## TO DO
From the forum thread on marriage and infidelity, write out verbatim everything between "## 8yearscheating (Oct" and "own selfish reasons.", inclusive.

=== TEXT TO READ ===

Be careful not to just stick to part of the bible - there is a whole side of it that many people use just to sweep discretions under the rug, claiming that they are doing it out of love. Every time God encountered someone who was hiding sin, he called them out on that sin. Jesus called the woman at the well exactly what she was, a prostitute, and a woman with multiple husbands because of her infidelity, THEN told her to sin no more. I'd suggest that she knows that you will continue to tolerate these emotional or physical affairs, because you will not even require her to tell you more than she is willing to tell. When she says that she is 1000% ready committ, that is the time to be strong, not passive. She throws the motorcycle comment in your face, which is an invitation for you to be strong. So, why not show her strength? Tell her that you must have absolute honesty about what happened, and what you expect from her, else you will take the biblical divorce for infidelity.


----------



## CH (May 18, 2010)

Like Halien said, rug sweeping. Gave her one chance, I'll wait for your next post when you're back here again. Sorry to say this but you're in for it.

You want 100% truth, have her take a polygraph test, if she jumps up and says fine, still follow through. If she says no, you have your answer IMO as to what happened. Just won't know the specifics but you know that is was more than just hugs and kisses.


----------



## jnj express (Mar 28, 2011)

She was demonizing you, to justify what she has done---whatever exactly that was

You can make her take a poly if you really wanna know what happened

IMHO, she went physcial on you, maybe she got out of her system, what she needed, and maybe she will go looking for more

If you stay vigilant she will by her actions tell you, what is going on

What did you do about her kissing her lover, he may not have had full on sex with her, but she gave herself to him, she chose him over you, she "dissed" you, and she gloated to you over it, and for those things alone---this does not get swept under the rug---she has to be accountable, and there have to be consequences

If she is a SAHM---and does nothing in re: bringing in money----you need to let her know either she becomes a proper wife, contributing as a proper wife would, or she just might find out what it is like to GET A CHANCE HAVING HER YOUTH BACK AS IN BEING SINGLE

DO NOT LET HER PUSH YOU AROUND---STOP BEING MR. NICE-GUY, AND COOL IT WITH THE LOVEY-DOVEY FOR NOW---YOU ACTUALLY SHOULD GO INTO A STRONG 180.


----------



## 8yearscheating (Oct 14, 2010)

Work on the marriage and see a Marriage Counselor. If you still ahve questions that are eating at you about the time off she should be willing to answer them and you shouldn't have to bury your feelings - they are just as real as hers and she needs to be compassionate about that. If she truly wants to reconcile, she should help you understand and she herself should IC to deal with her feelings of her youth being cut off by you. She also must understand how she could jeopardize your marriage for own selfish reasons.

=== DATASET EXCERPT ===

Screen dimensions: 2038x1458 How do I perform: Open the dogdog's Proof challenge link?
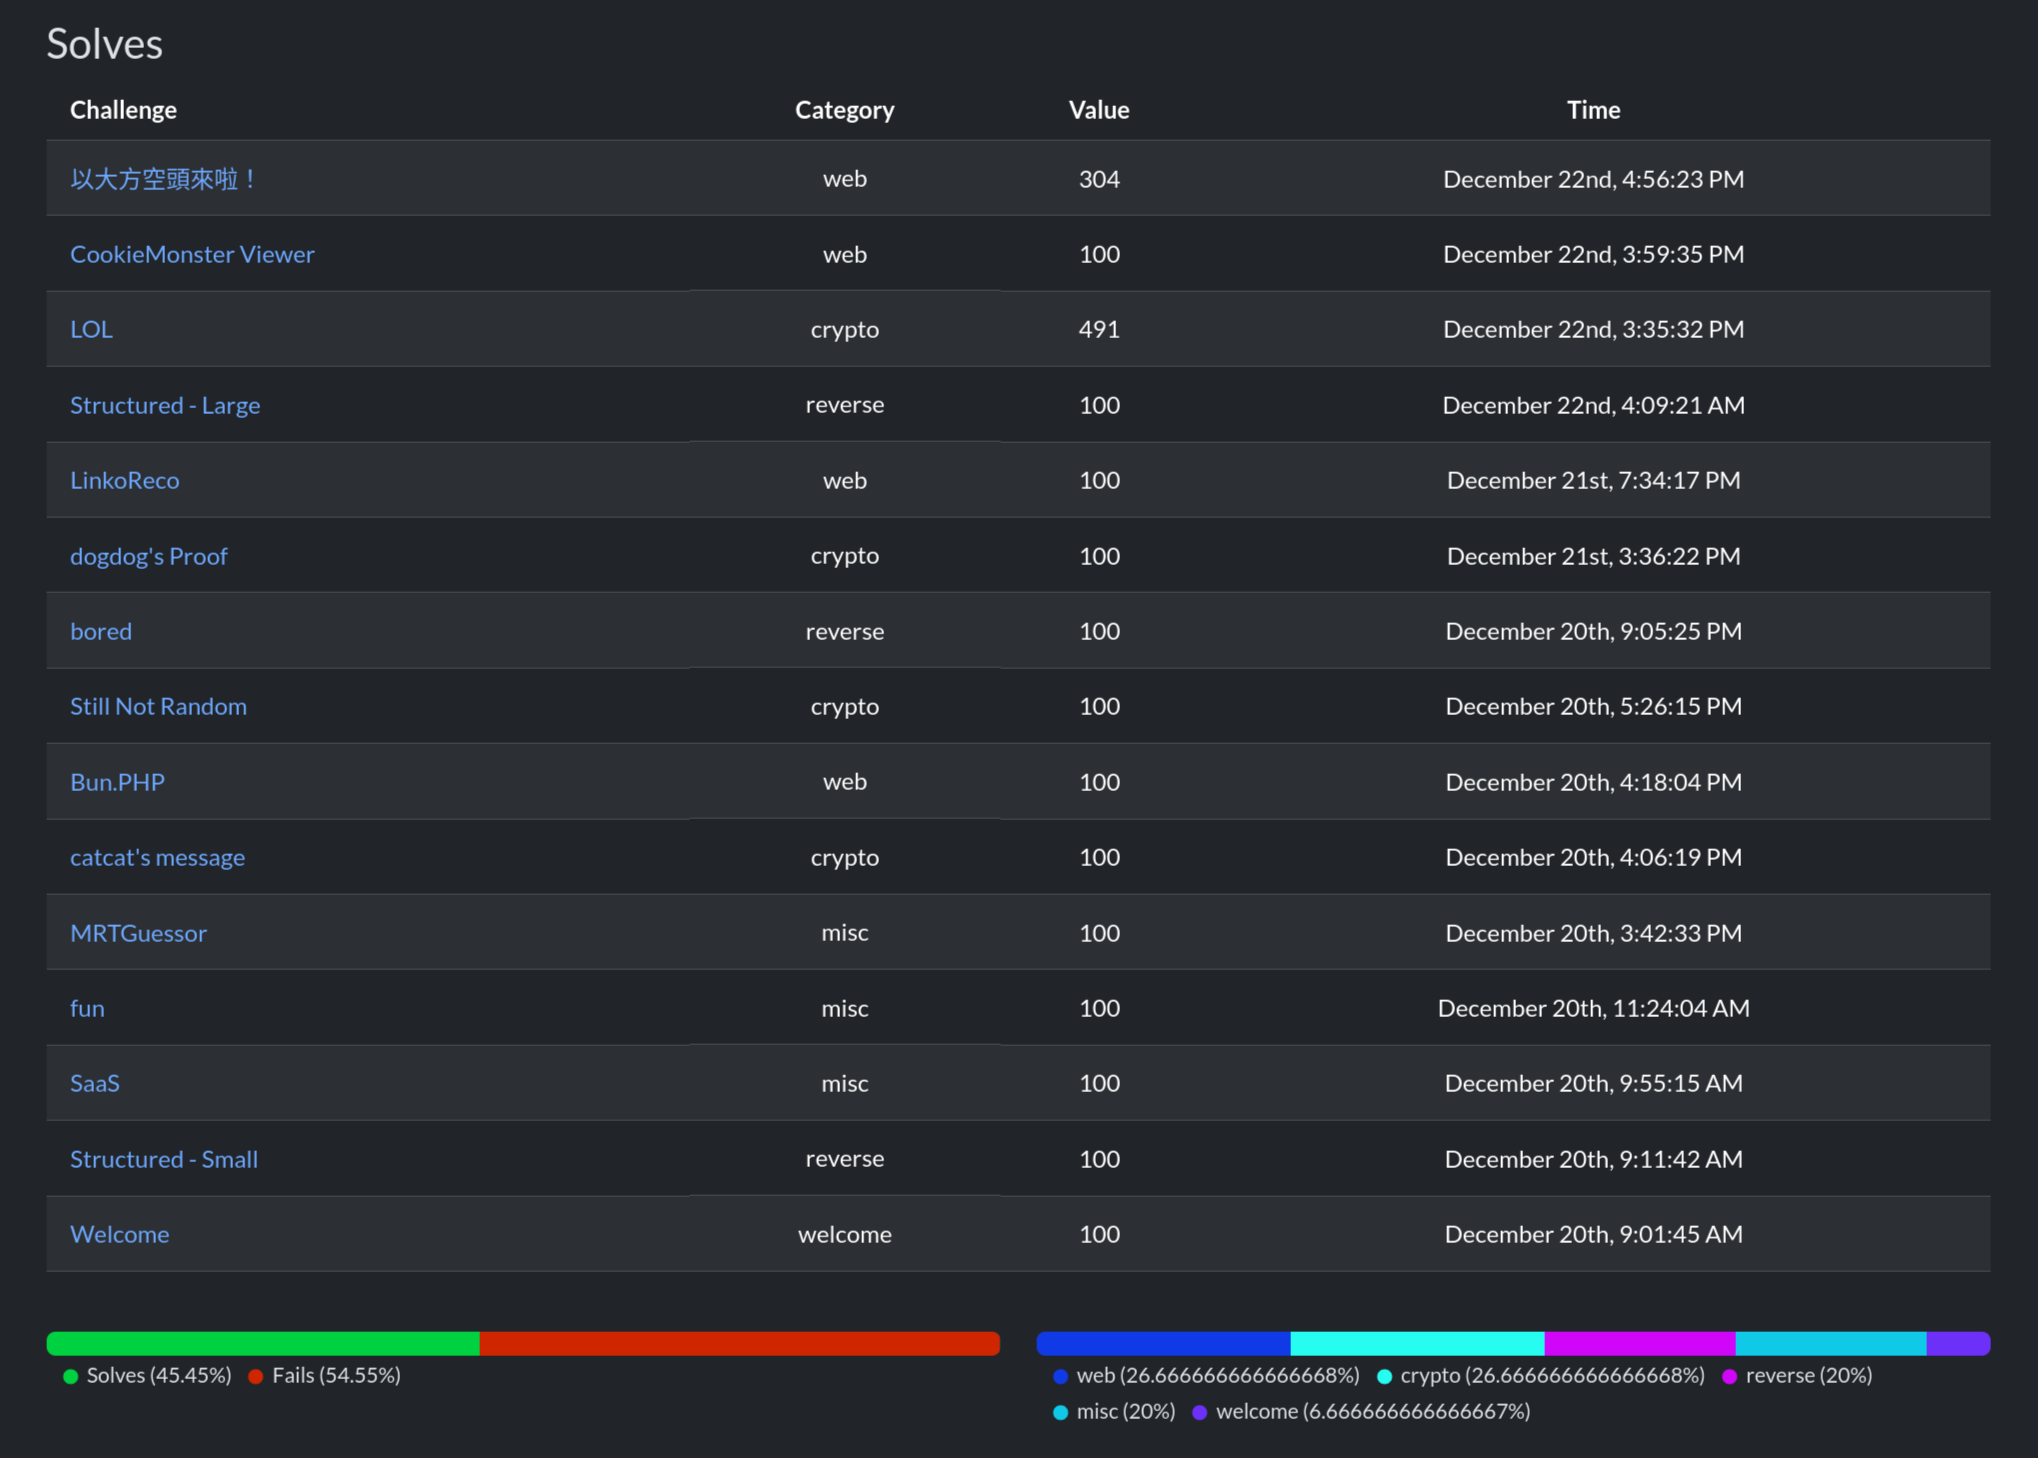[149, 556]
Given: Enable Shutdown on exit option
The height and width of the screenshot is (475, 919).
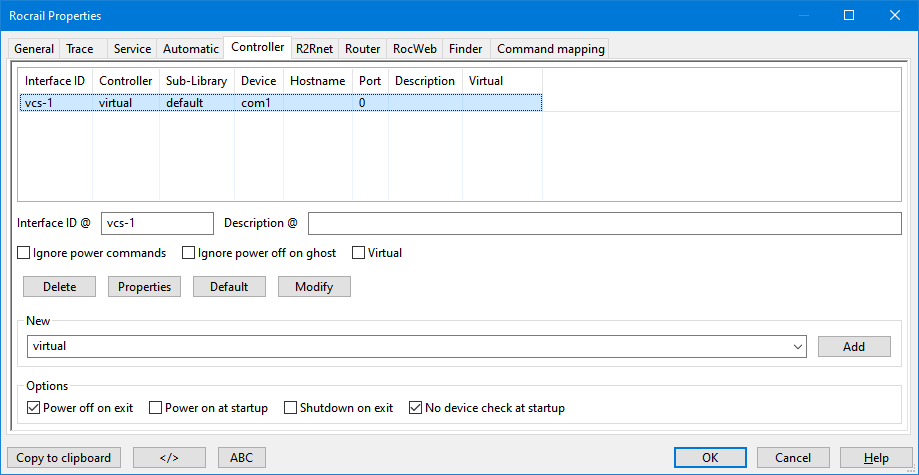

===

## FULL ANSWER
## 8yearscheating (Oct 14, 2010)

Work on the marriage and see a Marriage Counselor. If you still ahve questions that are eating at you about the time off she should be willing to answer them and you shouldn't have to bury your feelings - they are just as real as hers and she needs to be compassionate about that. If she truly wants to reconcile, she should help you understand and she herself should IC to deal with her feelings of her youth being cut off by you. She also must understand how she could jeopardize your marriage for own selfish reasons.